Of course I would have to make sure the folder name was not full of spaces or it, too, would crap out.  But that seemed rather easy to do by hand.  Now that the filenames were good, I could make the libraw conversions. I pulled most of the comments and prompts out of her script. I know I probably should not have, but my terminal was filling up with messages on thousands of conversions.

# Now use libraw to convert everything to TIFFs and move DNGs to a folder
echo "Converting to TIFF..."
mkdir dngs
for i in ./*.dng
do
/usr/local/bin/dcraw -4 -T -H 1 -g 2.7 0 -m 19 -n 0 -o 0 -b 1.5 $i &
done
wait
mv *.dng dngs/

Solminen’s script runs each dcraw process in the background, which is good for speed.  But I kept having trouble with the TIFFs showing up well after ffmpeg had already run!  She solved this issue by putting in a “sleep” command, but I found the cumulative effect of the sleeps was really slowing down long conversions.  I figured on low-power hardware this would be a liability.  But the timing was still wrong, and I could not send the script off to make a movie clip before all the TIFFs had generated.  Hence the “wait” command in my version.  And we both use a move command at the end to put the DNGs in their own subfolder.

At the very beginning of the script I changed the directory to one supplied by an argument.  So the proper use of this script would be to invoke it with the pathname of the shot you want to convert, i.e., “bmccdailies [pathname]”

# The directory is in the argument
cd "$1"

Once we’re in that directory I can use certain commands to derive the filename from the folder name.

# Create filenames to pass to ffmpeg and make the movie
echo "Creating Movie..."
shotname=${PWD##*/}_%06d.tiff
filename=${PWD##*/}.mp4
ffmpeg -i $shotname -c:v libx264 -pix_fmt yuv420p $filename
mkdir tiffs
mv *.tiff tiffs/

In order for ffmpeg to work you must supply the name of the shot with leading zeros (the %06d part).  I realize that as soon as my students work out how to change that setting in the camera then the script will probably die, but oh well.  If I were cooler I’d figure out how to count leading digits in the filename.

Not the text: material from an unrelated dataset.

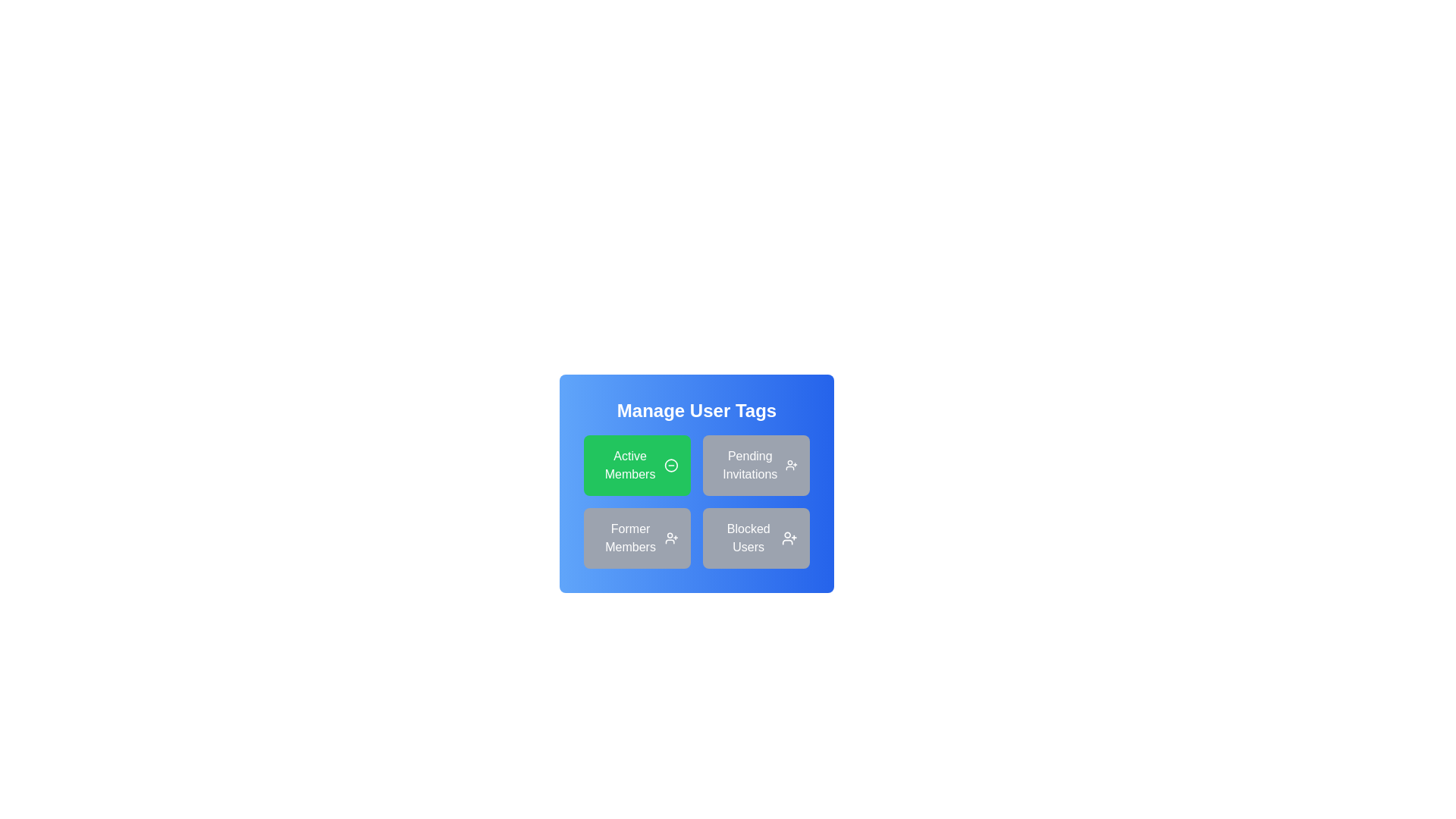 The image size is (1456, 819). What do you see at coordinates (695, 411) in the screenshot?
I see `the text label that indicates the section for managing user tags, located at the top of the blue card` at bounding box center [695, 411].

So the shot name and file name are generated from $1, the folder pathname you supply.  Ffmpeg makes the movie clip, and Bob’s your uncle.

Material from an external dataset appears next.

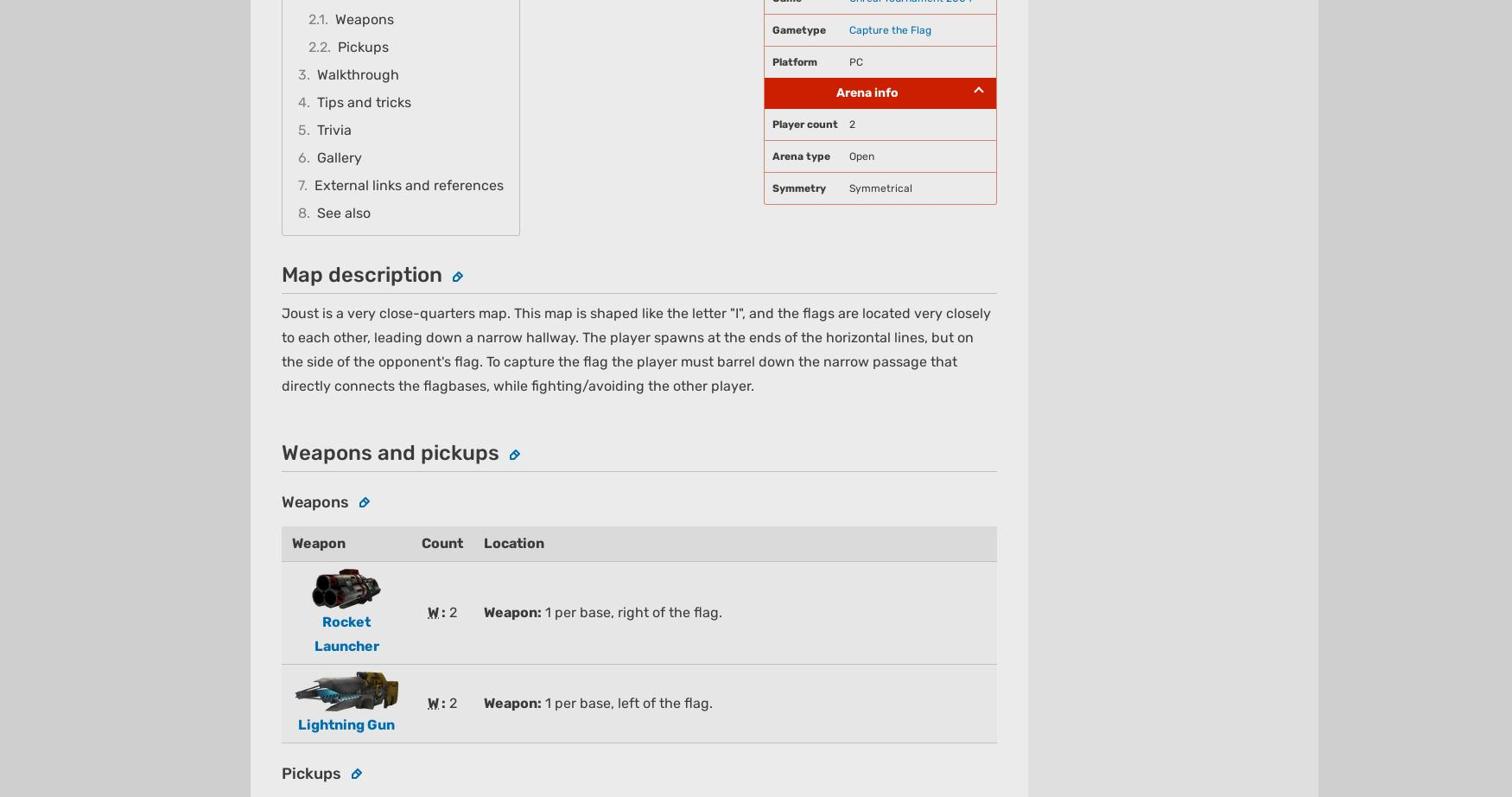 This screenshot has width=1512, height=797. What do you see at coordinates (1009, 682) in the screenshot?
I see `'Fandom Apps'` at bounding box center [1009, 682].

This script is saved and chmod a+x applied. It is then stored in usr/bin, or usr/local/bin in the case of the hideous rootless OSX 10.11.  Since both paths are standard, it can be called right from the command line.  The general use, as described above, is

bmccdailies [pathname]

And it goes to work.  Because that may be hard for students I made a small .command file for the desktop that has instructions.  When they type “Y” for having understood, a new terminal window pops up, ready for them to type.

I would love to develop something that has an app bundle, an icon, and actually takes a folder name from a drop on the app.  Too complex for someone like me.

But wait!  There is a problem!  The script worked fine on my production machine, and I assumed it would work the same on the Core Duos, only slower.  But on the old machines the script runs too fast!  Putting each dcraw command in the background simply overloaded the processor, and the script would lock up the machine.  I did not realize how slow dcraw was and how much processing was going on. And yes, apparently a Core Duo is puny, which I already knew.

So I adjusted the script with a “sleep 3” after every dcraw line, but it was still too much and the script jammed.  So I tried the “wait” after every draw command, and it worked fine.  Except that it was now running at 1 frame per minute, which means that it takes something like 8 hours to do one shot.  The load on the script was terribly low, too – even the Core Duo can handle more than one of those frames at a time.  How many?  And how to write the script to take, let’s say, four or five at a time?